What is being asked: Within the entries below, count the lines that hold the string "computer" and give only that number.

Data listing START

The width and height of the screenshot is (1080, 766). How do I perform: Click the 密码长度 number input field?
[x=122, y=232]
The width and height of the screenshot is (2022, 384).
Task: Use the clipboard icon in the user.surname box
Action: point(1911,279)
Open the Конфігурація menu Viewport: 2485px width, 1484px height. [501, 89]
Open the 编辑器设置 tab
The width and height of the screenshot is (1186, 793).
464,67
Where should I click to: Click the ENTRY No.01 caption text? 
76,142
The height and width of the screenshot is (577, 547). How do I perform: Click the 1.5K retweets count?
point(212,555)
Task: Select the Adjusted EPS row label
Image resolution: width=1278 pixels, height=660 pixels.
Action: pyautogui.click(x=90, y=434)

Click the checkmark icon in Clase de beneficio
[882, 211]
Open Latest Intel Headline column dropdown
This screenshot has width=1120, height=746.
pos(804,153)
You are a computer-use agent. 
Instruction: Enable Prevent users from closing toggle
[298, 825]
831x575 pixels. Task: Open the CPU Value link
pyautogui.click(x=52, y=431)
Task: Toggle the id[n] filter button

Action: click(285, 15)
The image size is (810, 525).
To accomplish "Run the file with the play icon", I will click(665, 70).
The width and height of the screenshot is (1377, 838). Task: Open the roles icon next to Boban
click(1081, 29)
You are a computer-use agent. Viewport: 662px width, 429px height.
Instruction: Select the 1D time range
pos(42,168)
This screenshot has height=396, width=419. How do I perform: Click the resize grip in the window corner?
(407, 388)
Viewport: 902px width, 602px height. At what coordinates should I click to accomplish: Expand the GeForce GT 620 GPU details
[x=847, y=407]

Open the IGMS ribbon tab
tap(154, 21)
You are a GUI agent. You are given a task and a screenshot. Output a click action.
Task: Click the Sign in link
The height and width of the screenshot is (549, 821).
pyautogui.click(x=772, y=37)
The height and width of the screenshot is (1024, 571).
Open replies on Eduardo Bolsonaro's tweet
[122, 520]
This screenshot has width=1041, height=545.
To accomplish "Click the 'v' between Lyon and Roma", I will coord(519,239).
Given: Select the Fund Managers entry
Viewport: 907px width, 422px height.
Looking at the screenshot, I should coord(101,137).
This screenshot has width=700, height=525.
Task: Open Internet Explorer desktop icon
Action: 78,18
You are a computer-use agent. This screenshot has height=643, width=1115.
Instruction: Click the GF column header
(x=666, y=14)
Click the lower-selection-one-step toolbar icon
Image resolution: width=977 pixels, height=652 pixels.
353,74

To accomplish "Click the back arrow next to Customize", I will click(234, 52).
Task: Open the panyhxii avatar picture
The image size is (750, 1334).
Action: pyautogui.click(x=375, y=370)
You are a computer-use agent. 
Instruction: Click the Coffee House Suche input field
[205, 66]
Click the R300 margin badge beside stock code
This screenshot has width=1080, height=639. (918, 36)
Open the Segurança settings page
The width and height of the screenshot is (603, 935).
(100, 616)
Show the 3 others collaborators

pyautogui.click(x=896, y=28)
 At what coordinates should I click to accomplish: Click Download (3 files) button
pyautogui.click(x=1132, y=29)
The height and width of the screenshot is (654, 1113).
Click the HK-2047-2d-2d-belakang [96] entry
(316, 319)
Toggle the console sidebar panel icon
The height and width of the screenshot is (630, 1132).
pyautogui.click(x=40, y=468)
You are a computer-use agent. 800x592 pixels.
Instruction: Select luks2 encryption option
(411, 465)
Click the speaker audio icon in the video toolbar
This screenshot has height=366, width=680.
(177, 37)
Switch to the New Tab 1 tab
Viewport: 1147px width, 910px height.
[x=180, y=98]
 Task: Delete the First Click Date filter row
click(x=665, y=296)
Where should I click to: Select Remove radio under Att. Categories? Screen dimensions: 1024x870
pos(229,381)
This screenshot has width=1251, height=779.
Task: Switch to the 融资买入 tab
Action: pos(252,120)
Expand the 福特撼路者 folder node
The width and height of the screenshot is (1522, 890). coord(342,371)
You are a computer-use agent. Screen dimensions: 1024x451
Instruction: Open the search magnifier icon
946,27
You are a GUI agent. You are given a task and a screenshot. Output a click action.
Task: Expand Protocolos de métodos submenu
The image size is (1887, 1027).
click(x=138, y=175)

Data listing END

Response area: 6